In a similar cosmetic vain, biotin is also often associated with an increase of hair growth, and not just any kind, but healthier, and stronger hair. And while more research is certainly needed to back this claim, a deficiency in biotin may lead to hair loss, which indicated and importance in the vitamin when it comes to maintaining a lush mane of hair. Whether or not it improves hair growth in healthy people, the jury's still out on that, but people with even a slight deficiency should certainly see results from added supplementation. 


Biotin may even help controlling the blood sugar levels of those who have diabetes. Type two diabetes is a metabolic disease, and is characterized by high blood sugar levels and impaired insulin function. Recently, researches have studied how biotin supplements affect blood sugar levels in type two diabetics, and some evidence shows that biotin concentrations in blood may be lower in people with diabetes, compared to healthier individuals. Studies in diabetics given biotin alone have, as of it, provided mixed results. On the other hand, several controlled studies have shown that biotin supplements, combined with the mineral chromium, may lower blood sugar levels in some people with type two diabetes. 


When it comes to skin, Biotin's role in skin healthy isn't fully understood, but it is known that you may get red, scaly skin rashes if you have a biotin deficiency. Other studies have also suggested that biotin deficiency may sometimes cause a skin disorder known as seborrheic dermatits, or cradle cap, as it's more commonly known. Biotin's role in skin healthy could possibly be related to it's effect on fat metabolism, which is important for the skin and may be impaired when dealing with a deficiency. 

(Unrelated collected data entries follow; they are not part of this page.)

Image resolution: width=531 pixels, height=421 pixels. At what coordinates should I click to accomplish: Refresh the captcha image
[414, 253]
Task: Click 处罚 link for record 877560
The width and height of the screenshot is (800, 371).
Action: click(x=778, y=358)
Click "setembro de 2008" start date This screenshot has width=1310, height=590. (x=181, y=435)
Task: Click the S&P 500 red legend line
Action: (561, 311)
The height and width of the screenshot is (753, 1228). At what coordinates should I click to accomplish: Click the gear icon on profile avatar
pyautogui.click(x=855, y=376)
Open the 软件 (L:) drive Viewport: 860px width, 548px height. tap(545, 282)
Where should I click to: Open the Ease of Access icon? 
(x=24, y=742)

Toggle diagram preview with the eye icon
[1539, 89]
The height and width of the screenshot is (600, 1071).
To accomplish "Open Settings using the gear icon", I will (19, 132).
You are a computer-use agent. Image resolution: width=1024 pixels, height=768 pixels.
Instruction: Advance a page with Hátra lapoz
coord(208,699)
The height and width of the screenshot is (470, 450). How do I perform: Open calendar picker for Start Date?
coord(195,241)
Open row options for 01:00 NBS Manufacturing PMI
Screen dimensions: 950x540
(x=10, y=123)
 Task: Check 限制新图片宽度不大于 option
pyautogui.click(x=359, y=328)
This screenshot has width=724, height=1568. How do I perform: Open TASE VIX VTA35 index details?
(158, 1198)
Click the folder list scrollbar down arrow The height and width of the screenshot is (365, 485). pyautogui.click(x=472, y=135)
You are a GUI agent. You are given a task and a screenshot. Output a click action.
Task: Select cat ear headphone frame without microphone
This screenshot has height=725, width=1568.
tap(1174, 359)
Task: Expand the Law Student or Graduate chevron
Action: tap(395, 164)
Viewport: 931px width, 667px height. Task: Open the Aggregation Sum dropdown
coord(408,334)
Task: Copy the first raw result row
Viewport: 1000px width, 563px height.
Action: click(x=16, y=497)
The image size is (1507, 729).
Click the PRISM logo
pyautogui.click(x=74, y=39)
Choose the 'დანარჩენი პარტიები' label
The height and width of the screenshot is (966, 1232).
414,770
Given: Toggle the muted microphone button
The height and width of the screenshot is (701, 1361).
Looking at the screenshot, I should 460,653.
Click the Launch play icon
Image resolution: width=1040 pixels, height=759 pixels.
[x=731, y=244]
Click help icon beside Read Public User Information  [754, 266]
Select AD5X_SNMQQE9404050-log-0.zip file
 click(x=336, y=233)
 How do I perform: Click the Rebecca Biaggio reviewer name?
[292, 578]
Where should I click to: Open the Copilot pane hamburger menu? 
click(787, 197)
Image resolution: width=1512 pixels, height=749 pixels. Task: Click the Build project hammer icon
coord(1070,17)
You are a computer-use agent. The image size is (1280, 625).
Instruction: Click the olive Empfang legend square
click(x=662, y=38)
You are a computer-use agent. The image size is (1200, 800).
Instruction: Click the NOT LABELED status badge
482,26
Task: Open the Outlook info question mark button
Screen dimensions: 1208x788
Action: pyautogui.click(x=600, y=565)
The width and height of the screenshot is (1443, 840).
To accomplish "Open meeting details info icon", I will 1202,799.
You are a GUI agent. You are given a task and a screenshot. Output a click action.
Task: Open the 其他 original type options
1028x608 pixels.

Biotin is important when it comes to pregnancy and breastfeeding, and require an increased requirement for the vitamin. It's actually been estimated that about half of all women who get pregnant may develop a mild deficiency in the vitamin. This means that it may start to affect their well being, but not enough to cause noticeable symptoms. Deficiencies are thought to occur in pregnant women thanks to faster breakdown during pregnancy. Additional, a major cause for concern in these women is that animals studies have found that a biotin deficiency has shown to be alongside many birth defects, and may be a contributing factor. Nevertheless, remember to always consult your doctor or dietitian/nutritionist before taking supplements during pregnancy and while breastfeeding.


Biotin also may affect multiple sclerosis, which is an autoimmune disease. In MS, the protective covering of nerve fibers in the brain, spinal cord, and eyes is damaged or destroyed. This protective covering is called myelin, and biotin is known to be an important factor in producing it. In fact, a pilot study in twenty three people with progressive Multiple Sclerosis tested the use of high doses of biotin, and over ninty percent of participants had some degree of improvement. And of course, this finding needs much more study, at least two randomized controlled trials have been carried out in people with progressive MS. The final results have not been published, but the preliminary results are promising.


Biotin is found in a rather wide variety of foods, which means that deficiency while not impossible, is rare. Such foods include Wheat germ, whole-grain cereals, whole wheat bread, eggs, dairy products, peanuts, soya nuts, Swiss chard, salmon, and chicken are all sources of biotin, alongside organ meats, such as liver and kidney and mushrooms. A bit of it is even produced by the bacteria in your stomach, on it's own or as a component of mixed vitamin supplements. 


To top all of these benefits off, biotin is considered extremely safe. Even massive doses of up to three hundred milligrams a day, which is what was used to test multiple sclerosis and it's effects, have not led to any adverse side effects. And because it's a water-soluble vitamin, excess of it is lead out of the body in urine. However, there have been some reports of high-dose biotin causing strange results on thyroid tests, so check with a doctor before using if you are currently taking thyroid medication.